CPT code 36836 is for a procedure involving the creation of an arteriovenous fistula in the upper extremity using one accessory vein.
CPT code 36836 is used to describe a procedure involving the percutaneous (through the skin) creation of an arteriovenous fistula in the upper extremity, specifically for one access site. An arteriovenous fistula is a connection made between an artery and a vein, typically used for hemodialysis access in patients with kidney failure. This code indicates that the procedure is performed without open surgery, using minimally invasive techniques to establish the fistula.

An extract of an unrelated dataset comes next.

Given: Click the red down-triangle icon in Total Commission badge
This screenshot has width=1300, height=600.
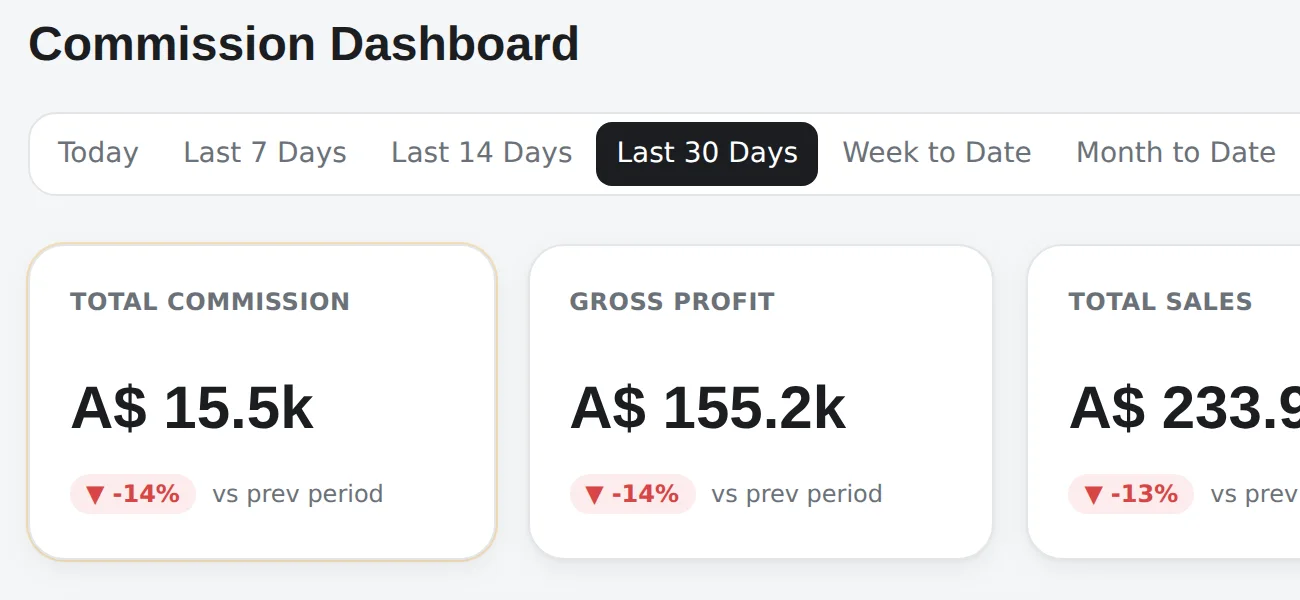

For CPT code 36836, which involves procedures related to arteriovenous fistula creation or revision, the following modifiers may be applicable:
1. Modifier 51 (Multiple Procedures): This modifier is used when multiple procedures are performed during the same surgical session. It indicates that the procedure is one of several performed on the same day.
2. Modifier 59 (Distinct Procedural Service): This modifier is used to indicate that a procedure or service was distinct or independent from other services performed on the same day. It is used when procedures are not normally reported together but are appropriate under the circumstances.
3. Modifier 62 (Two Surgeons): If two surgeons are required to perform distinct parts of the procedure, this modifier indicates that both surgeons are involved and each is performing a specific portion of the surgery.
4. Modifier 66 (Surgical Team): This modifier is used when a complex procedure requires a surgical team, indicating that multiple practitioners are involved in the surgery.
5. Modifier 76 (Repeat Procedure by Same Physician): This modifier is used when the same physician repeats the procedure on the same day.
6. Modifier 77 (Repeat Procedure by Another Physician): This modifier is used when a procedure is repeated by a different physician on the same day.
7. Modifier 78 (Unplanned Return to the Operating/Procedure Room by the Same Physician Following Initial Procedure for a Related Procedure During the Postoperative Period): This modifier is used when a patient requires a return to the operating room for a related procedure during the postoperative period.
8. Modifier 79 (Unrelated Procedure or Service by the Same Physician During the Postoperative Period): This modifier is used when a procedure is performed during the postoperative period of another procedure, but it is unrelated to the original procedure.
These modifiers help provide additional information about the circumstances under which the procedure was performed, ensuring accurate billing and reimbursement. It is important to review the specific payer guidelines as they may have unique requirements for modifier usage.
The CPT code 36836 is reimbursed by Medicare, but its reimbursement is subject to specific conditions and guidelines outlined in the Medicare Physician Fee Schedule (MPFS). The MPFS provides a comprehensive list of services covered by Medicare and the corresponding payment rates. However, the actual reimbursement can vary based on geographic location and other factors, as determined by the local Medicare Administrative Contractor (MAC). Each MAC is responsible for processing claims and providing guidance on coverage and reimbursement policies within their jurisdiction. Therefore, healthcare providers should consult their local MAC for detailed information on the reimbursement specifics for CPT code 36836.